*Passage to read*

● ● ● ● ●

Thanks so much!! It really looks like him! 
The cutie mark's funny  
*Thank you **Thank you **Thank you **Thank you **Thank you **Thank you 

*


----------



## Indigo Betta

I've finished DoubleDubby, hope you like :-D


----------



## lumiina

Your ponified drawings are beautiful!

If you don't mind adding me to your list, I'd love to have my betta ponified!

Name: Alexander
Eye Color: Orange
Personality traits: Adventurer, personable


----------



## lumiina

I'd like to add, he's so adventurous because he loves to explore his plants and gravitates towards the cats when they're looking at the tank instead of running away.


----------



## Indigo Betta

lumiina said:


> Your ponified drawings are beautiful!
> 
> If you don't mind adding me to your list, I'd love to have my betta ponified!
> 
> Name: Alexander
> Eye Color: Orange
> Personality traits: Adventurer, personable


*
Yeah I can ponify him and Thank you!!

● ● ● ● ●

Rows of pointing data
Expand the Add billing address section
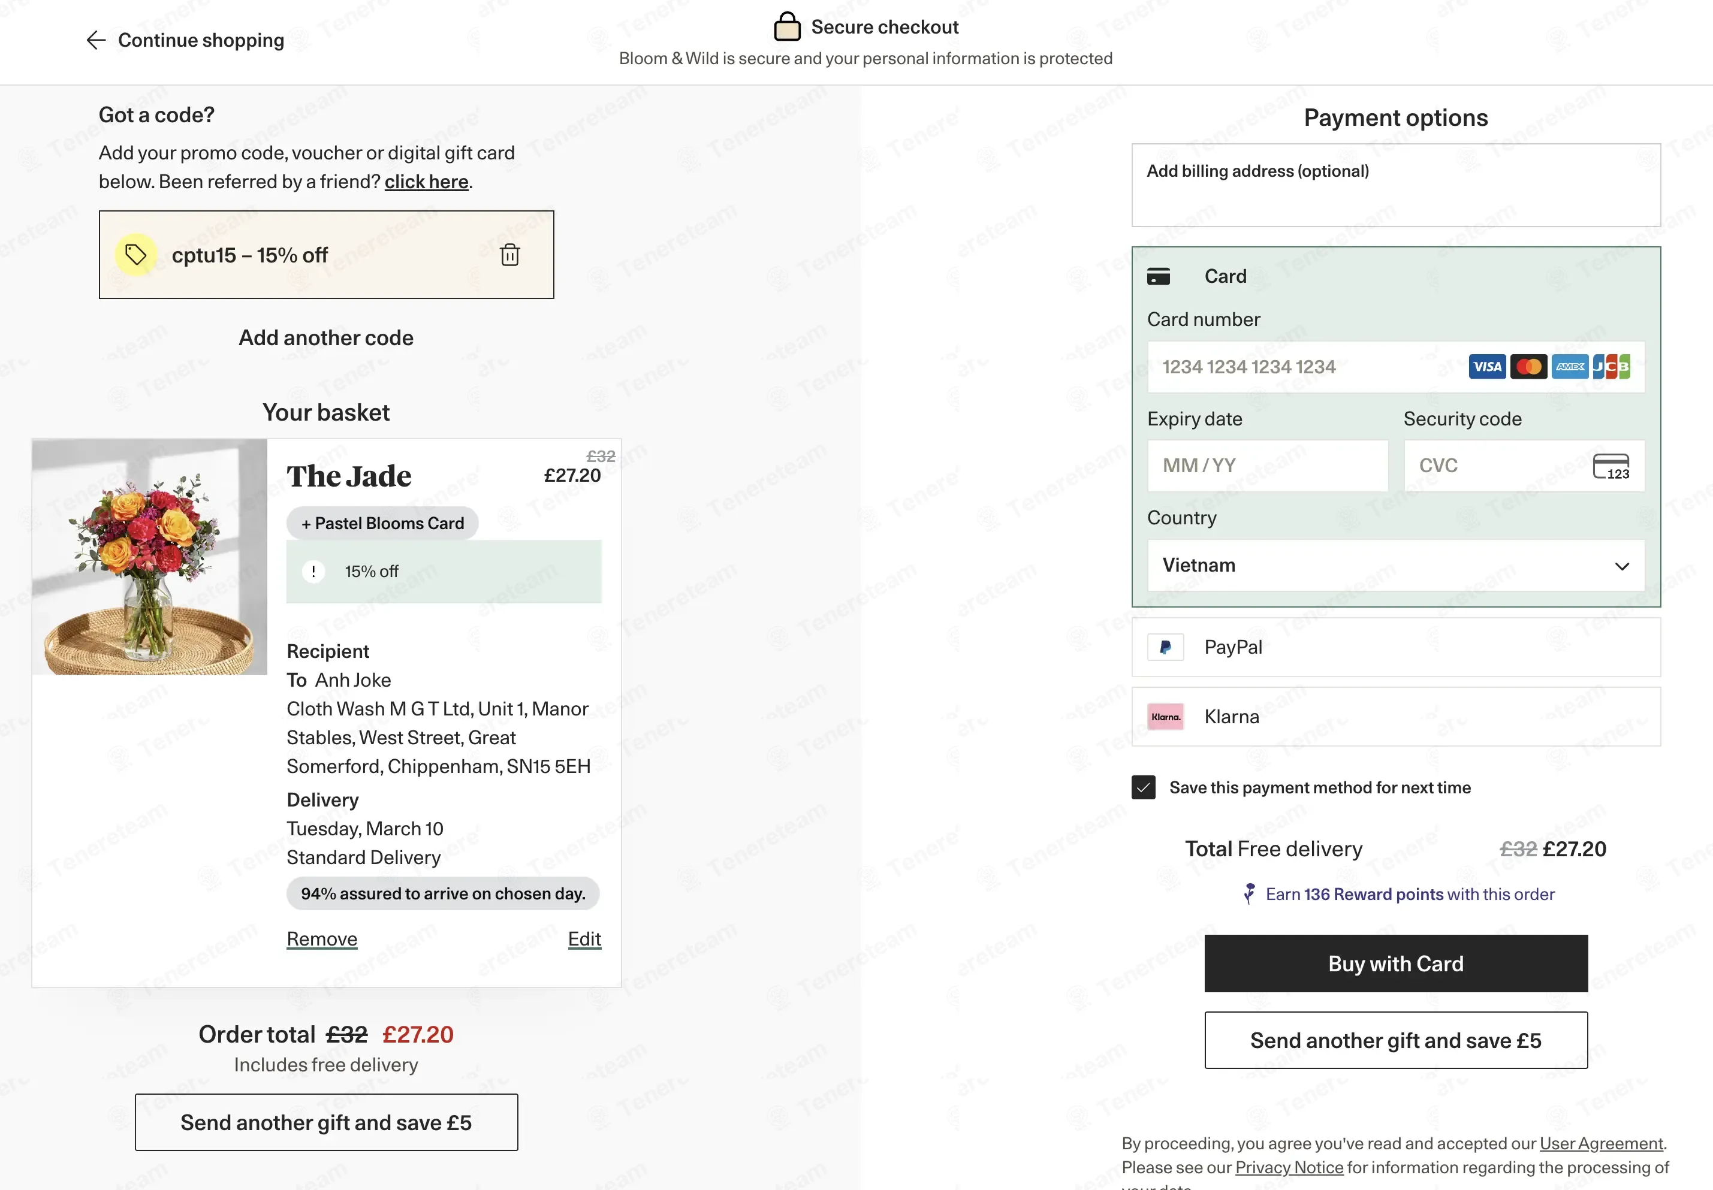The image size is (1713, 1190). tap(1395, 185)
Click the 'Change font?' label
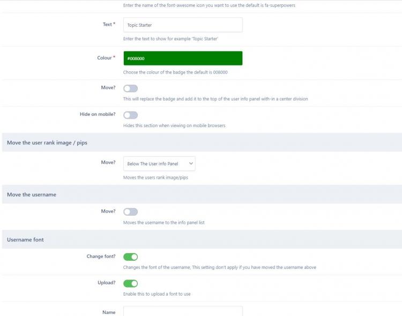Screen dimensions: 402x316 click(x=101, y=256)
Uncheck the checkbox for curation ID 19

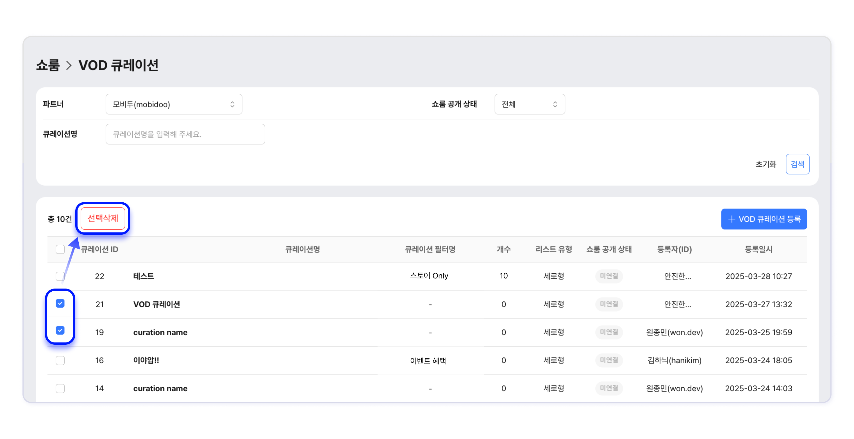pos(60,331)
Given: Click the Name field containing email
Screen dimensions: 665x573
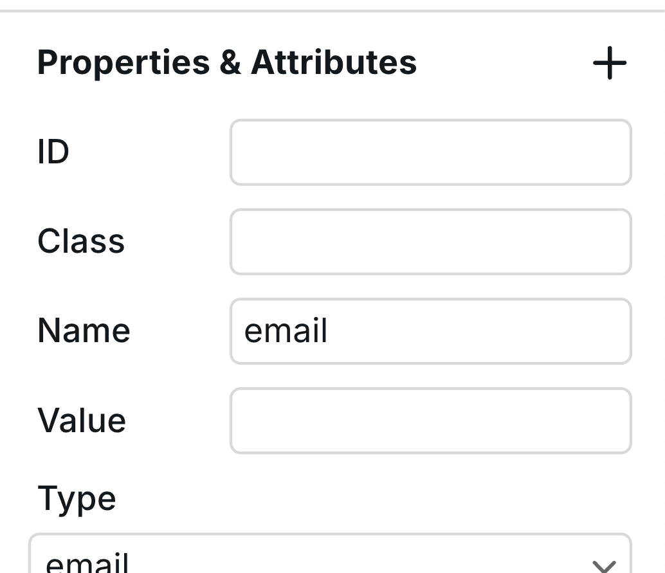Looking at the screenshot, I should pos(430,331).
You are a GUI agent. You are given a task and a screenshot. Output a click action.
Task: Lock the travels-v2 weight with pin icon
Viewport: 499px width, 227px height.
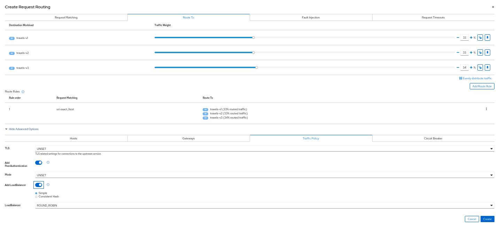point(488,52)
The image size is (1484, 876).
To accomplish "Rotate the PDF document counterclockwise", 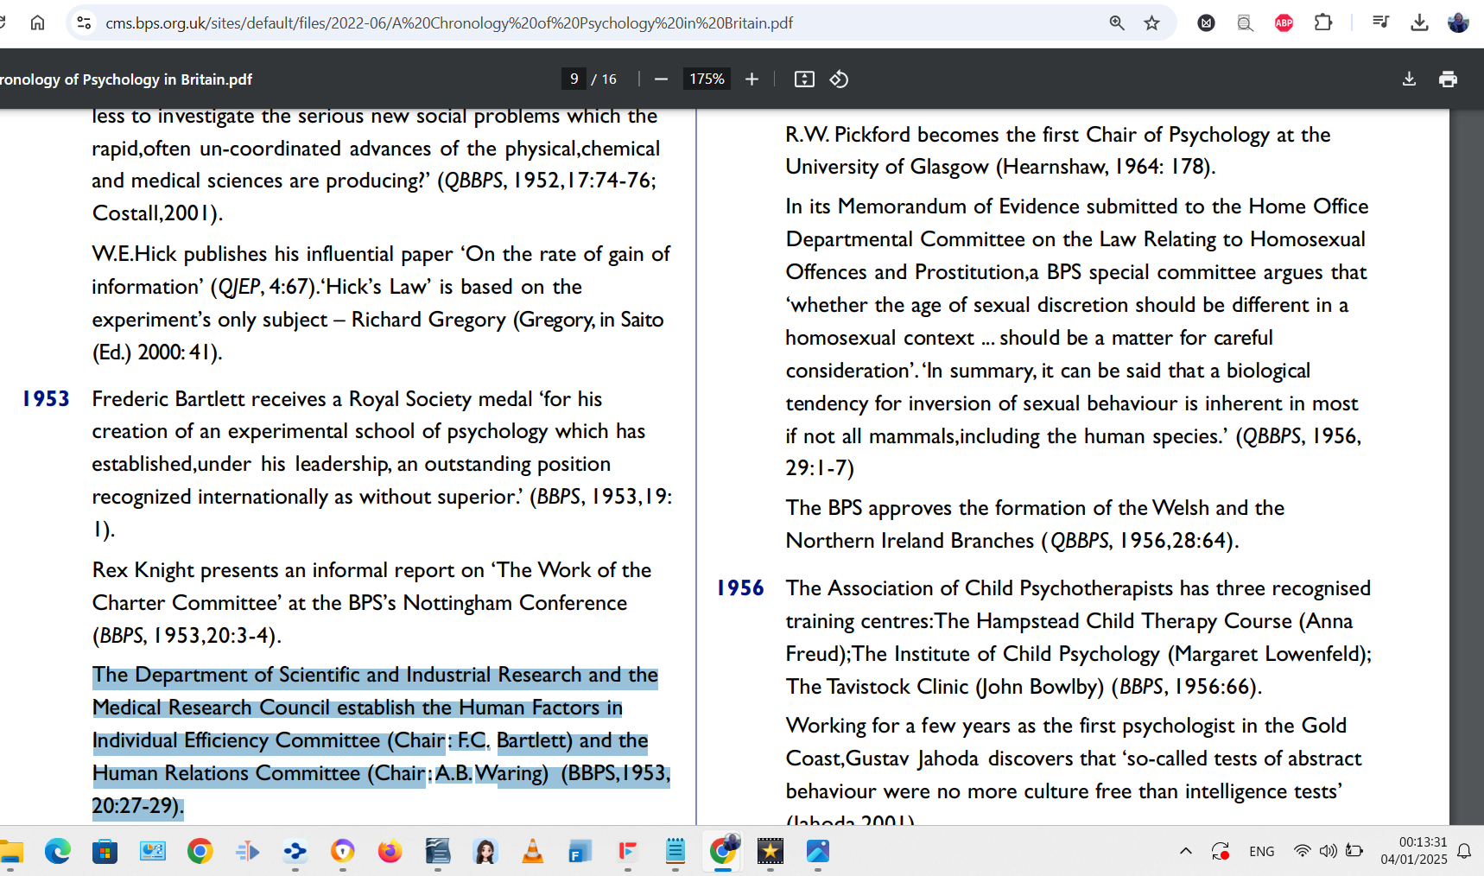I will 839,79.
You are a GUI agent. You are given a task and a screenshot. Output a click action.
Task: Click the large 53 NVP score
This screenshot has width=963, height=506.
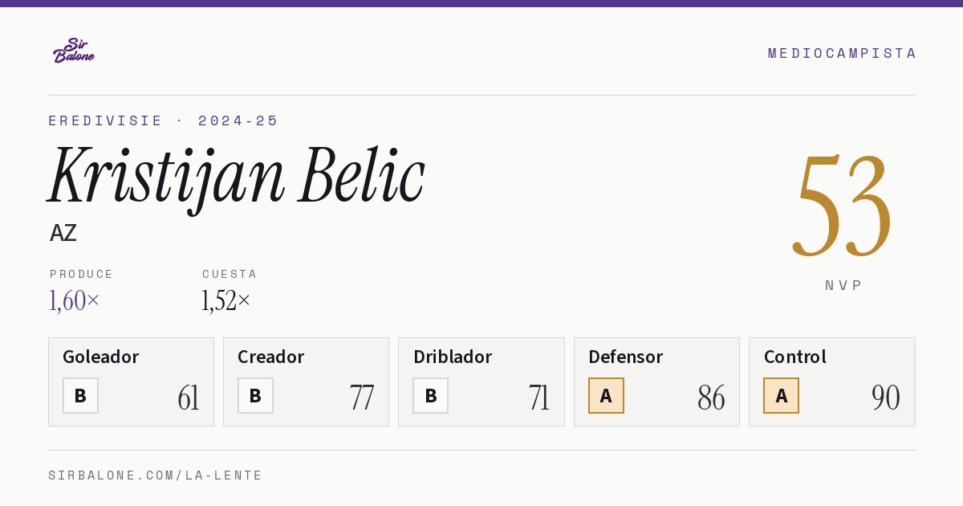pos(843,206)
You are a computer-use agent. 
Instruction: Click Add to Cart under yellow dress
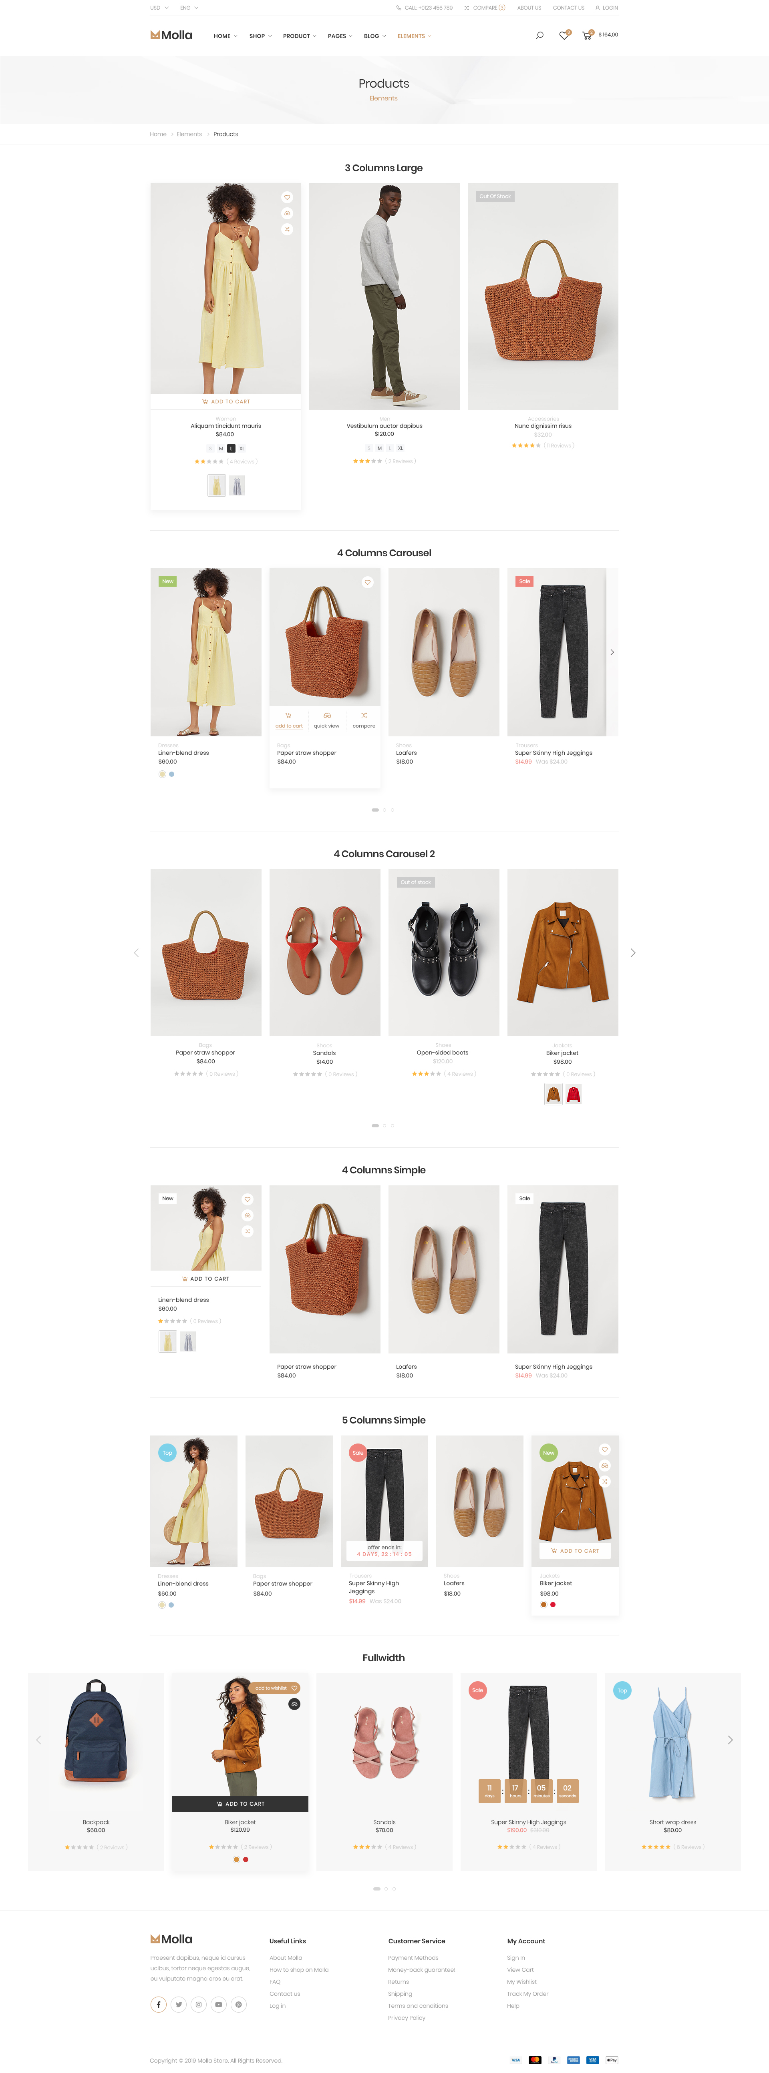225,401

● ● ● ● ●

*Required tasks*
a) Translate this sentence from the forum thread about ponified betta drawings into Spanish: "I'd like to add, he's so adventurous because he loves to explore his plants and gravitates towards the cats when they're looking at the tank instead of running away."
b) Carry on the forum thread about ponified betta drawings from its last post.
The listing is not needed for any of the tasks.

*Final results*
a) Me gustaría añadir que es tan aventurero porque le encanta explorar sus plantas y tiende a acercarse a los gatos cuando miran la pecera en lugar de huir.

b)
I've added **him to the list 

List*
BettaStarter24 - Jasper, Oliver.
TripleChrome - Leo, 
TripleChrome - Zazu & Shimmer *(Together) *
ToniMarieHolka - Goober & Dahvie
Kiley320 - Suko 
Alaura123 - Rocket & Iris* (Together) * 
Flare The Betta Fish - Flare
EmFishy - Jareth 
sweetbettafish - Prince
FishWhisperer - Derek
Greenapp1es - Callisto
Poro - King Lunar
lumiina - Alexander


----------



## lumiina

Thank you! Subscribing and putting on my email notification list (^_^)


----------



## Greenapp1es

Hi - When you get to Callisto, could you draw my two new guys (Neptune and Enceladus) with him? I'll post more on their personalities over the next week when I get to learn a little about them! I do know that in the 24 hours I've had Neptune, he's built a huge bubblenest!

Neptune is the blue rosetail and Enceladus is the Blue and White Butterfly pattern.


----------



## Indigo Betta

OK they're added to my list

*List*
BettaStarter24 - Jasper, Oliver.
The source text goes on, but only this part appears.